Available data:
:::
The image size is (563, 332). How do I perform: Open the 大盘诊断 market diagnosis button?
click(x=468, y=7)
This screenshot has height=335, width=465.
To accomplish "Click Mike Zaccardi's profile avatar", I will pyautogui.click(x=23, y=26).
:::
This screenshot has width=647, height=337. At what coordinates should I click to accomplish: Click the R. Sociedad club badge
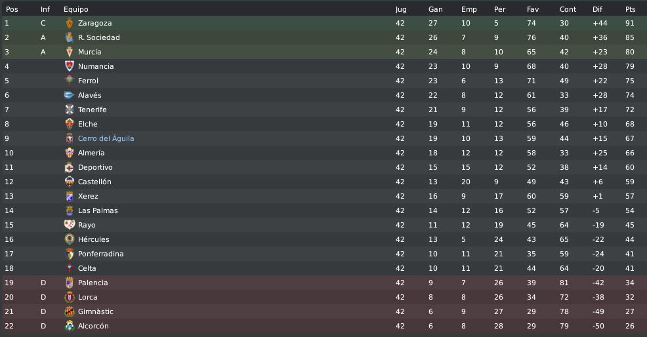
:::
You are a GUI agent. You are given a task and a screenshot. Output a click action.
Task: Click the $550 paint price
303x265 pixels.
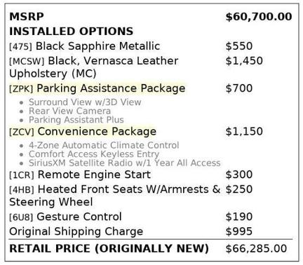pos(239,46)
:::
Task details:
Copy the data from the line with "The image size" to the line with "will pyautogui.click(x=23, y=26).", keeping every line unchanged.

Answer to this problem:
The image size is (563, 332). How do I perform: Open the 大盘诊断 market diagnosis button?
click(x=468, y=7)
This screenshot has height=335, width=465.
To accomplish "Click Mike Zaccardi's profile avatar", I will pyautogui.click(x=23, y=26).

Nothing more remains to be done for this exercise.